*** Task data
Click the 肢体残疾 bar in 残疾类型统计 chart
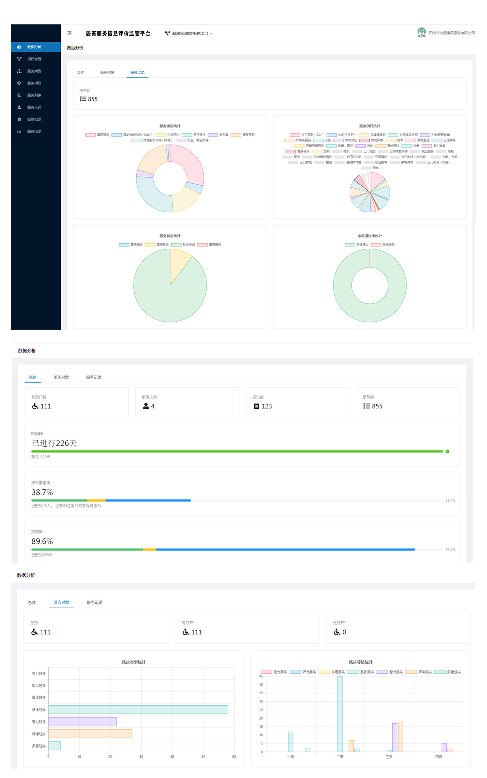This screenshot has width=487, height=778. pyautogui.click(x=138, y=709)
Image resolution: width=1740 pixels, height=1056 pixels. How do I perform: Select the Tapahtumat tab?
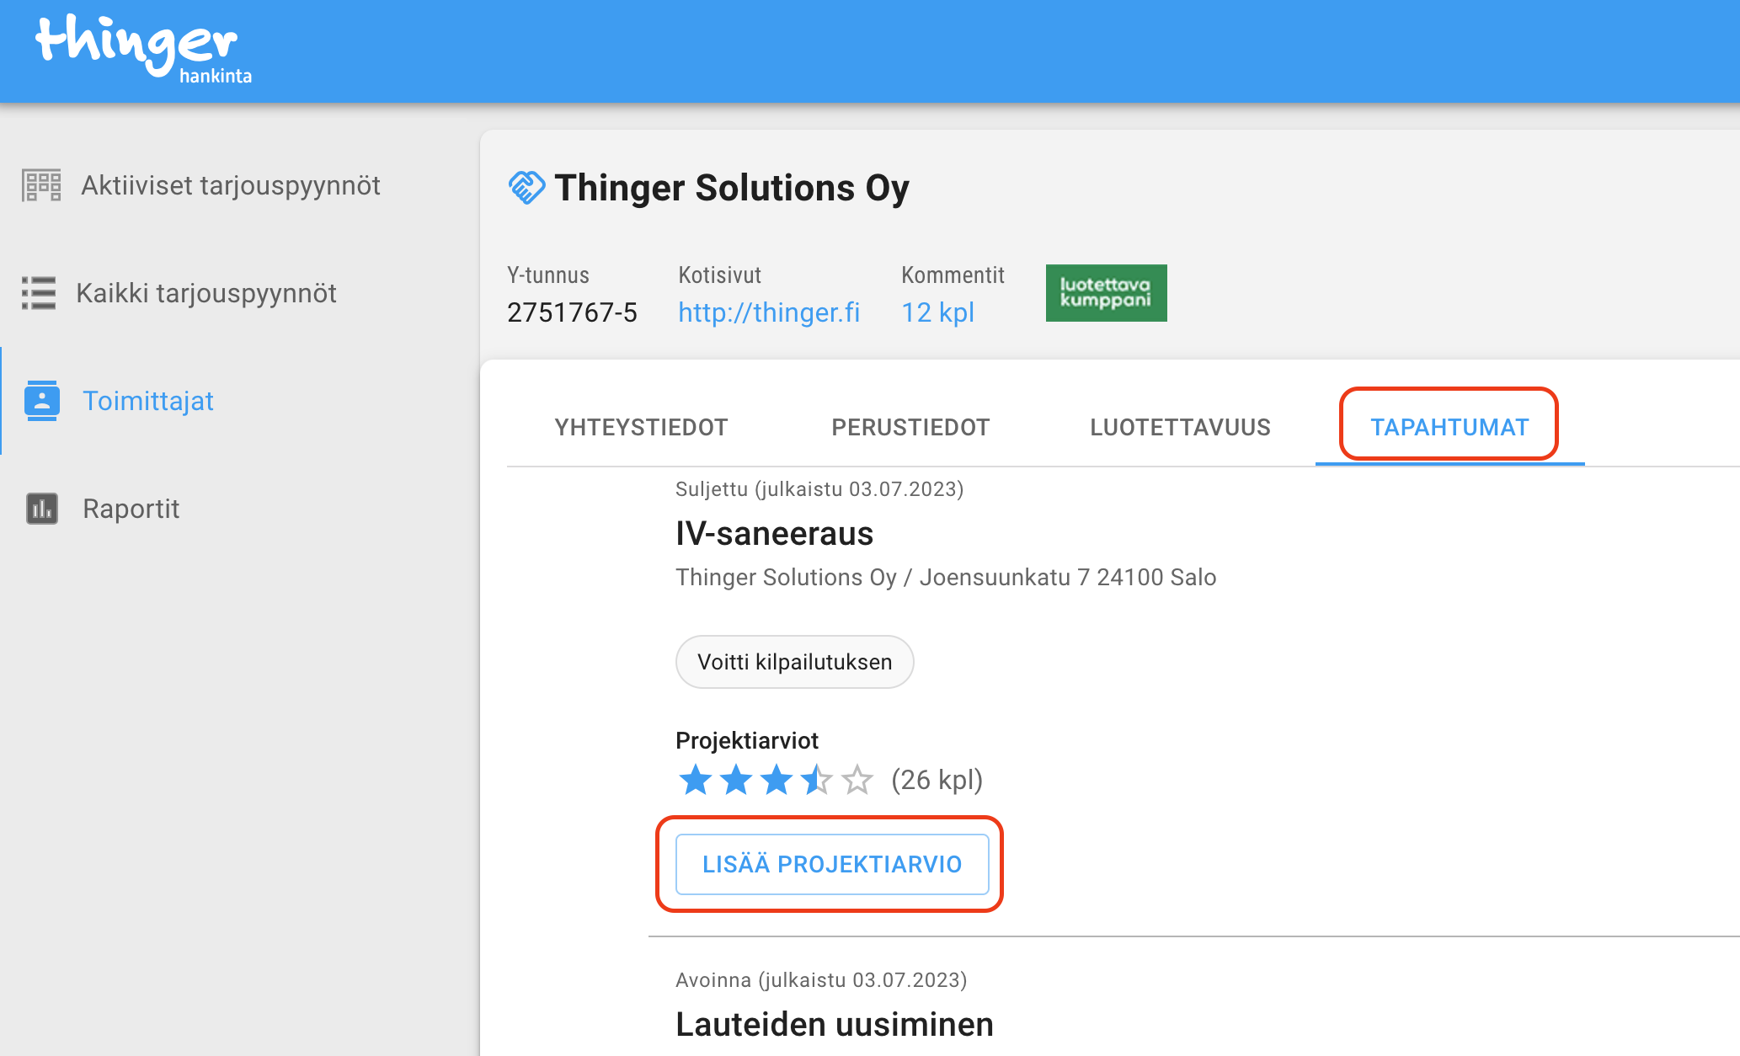pyautogui.click(x=1449, y=427)
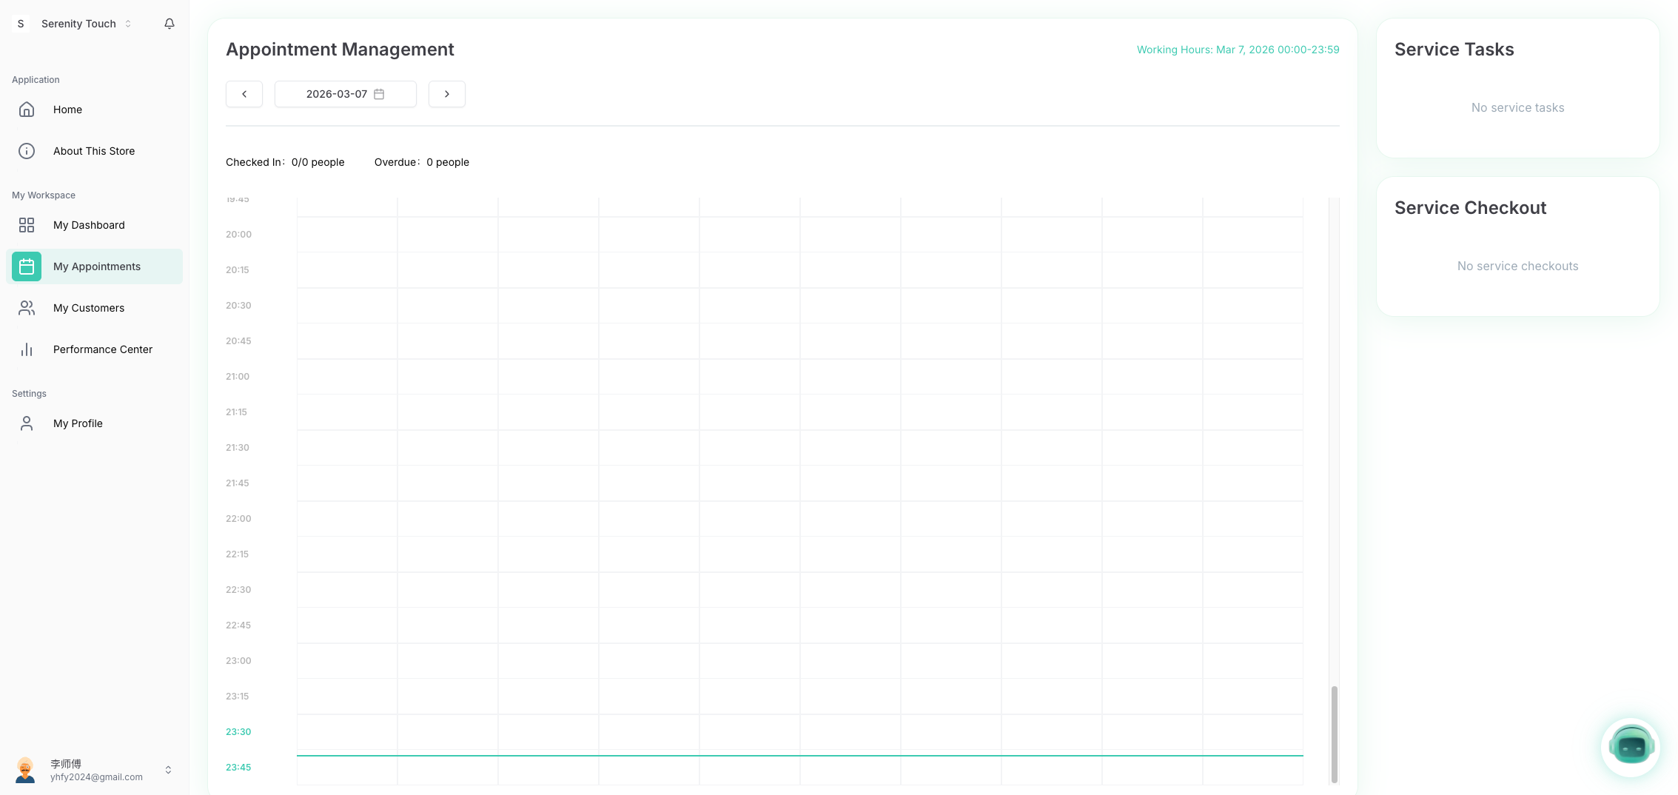Click the About This Store info icon
1678x795 pixels.
[27, 151]
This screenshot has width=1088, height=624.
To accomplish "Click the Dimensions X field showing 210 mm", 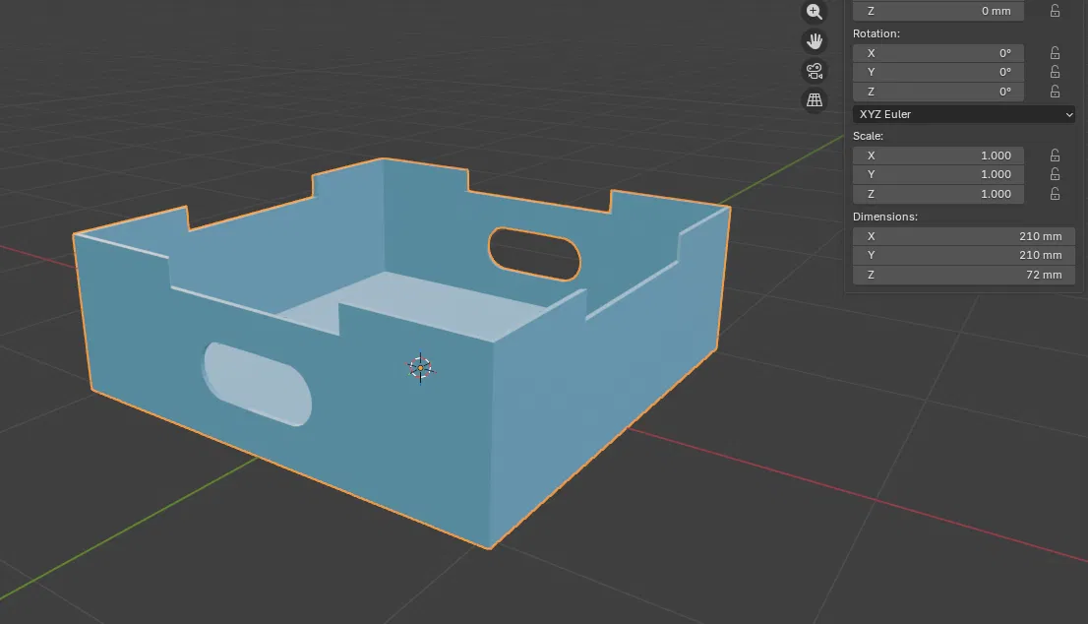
******
§ The request
Copy out the material above word for word, leaving out the pictures.

§ Finished answer
Click the 肢体残疾 bar in 残疾类型统计 chart
This screenshot has width=487, height=778. pyautogui.click(x=138, y=709)
Image resolution: width=1740 pixels, height=1056 pixels. How do I perform: Select the Tapahtumat tab?
pyautogui.click(x=1449, y=427)
Click the About This Store info icon
1678x795 pixels.
[27, 151]
This screenshot has width=1088, height=624.
To accomplish "Click the Dimensions X field showing 210 mm", 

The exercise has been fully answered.